Another important issue to be mentioned here is that, for centuries, mental health problems have been regarded as a social stigma; people hesitating to talk about psychiatric disorders or attributing them to superstitious beliefs and supernatural phenomena, has been a common practice for years. As the era advanced, the societal approach towards these illnesses became a lot better, however, there are still some people around the world that hold weird and unreal explanations on the same. This ignorant approach towards and the lack of awareness about mental health issues and scanty knowledge on the urgent need and appropriate means of resolving them, is a hurdle in the way of treating schizophrenia, in my view. The delay in management worsens the condition and makes the prognosis even grave.
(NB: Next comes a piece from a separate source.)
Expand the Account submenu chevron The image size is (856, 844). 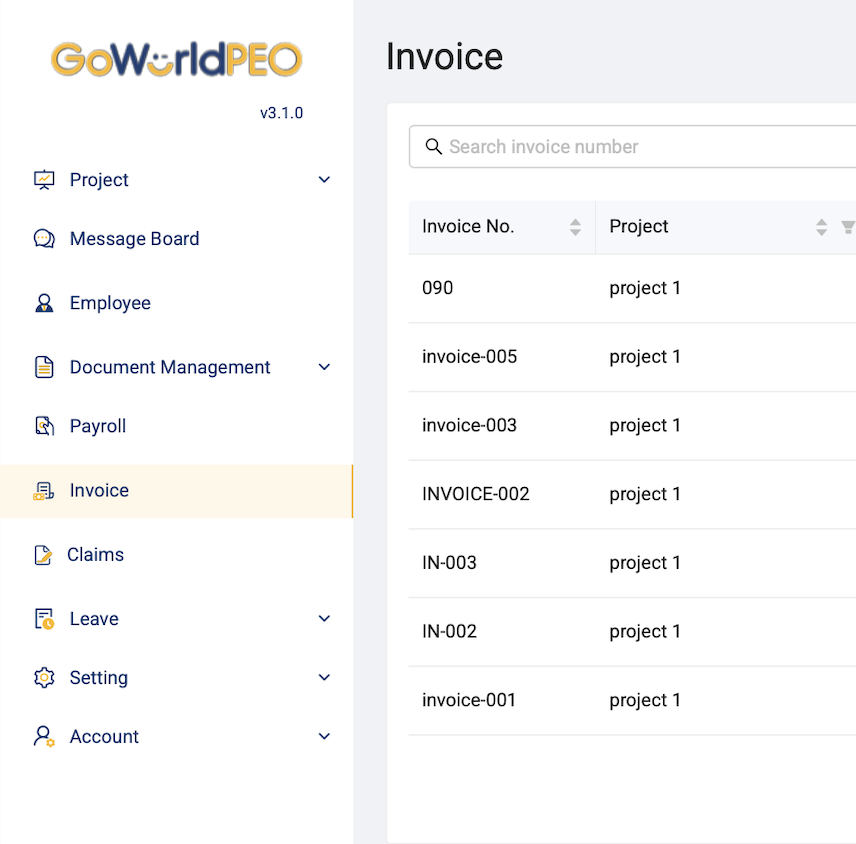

Coming towards the late stages of schizophrenia, where the above mentioned palliative measures are of no use, the last available resort is ECT i.e., the electroconvulsive therapy. It employs the passage of electric current through the brain to induce a seizure t. Previously, ECT was a hazardous procedure causing pain and discomfort to the patient. However, recent advances have introduced the use of anesthetic and muscle relaxant during ECT that have made it a safe and controlled procedure. It does have its side effects; retrograde amnesia being the most dreaded one. ECT can prove to be the cause of long-term deterioration in memory. It helps in easing the symptoms yet is highly underutilized. Even if it is used, schizophrenia cannot be completely reversed from such a late stage.
This sums up the reasons of inadequate palliative management options for schizophrenia along with no absolute cure. Psychosis is hence a chronic, debilitating illness that never leaves, despite all the advances in its treatment.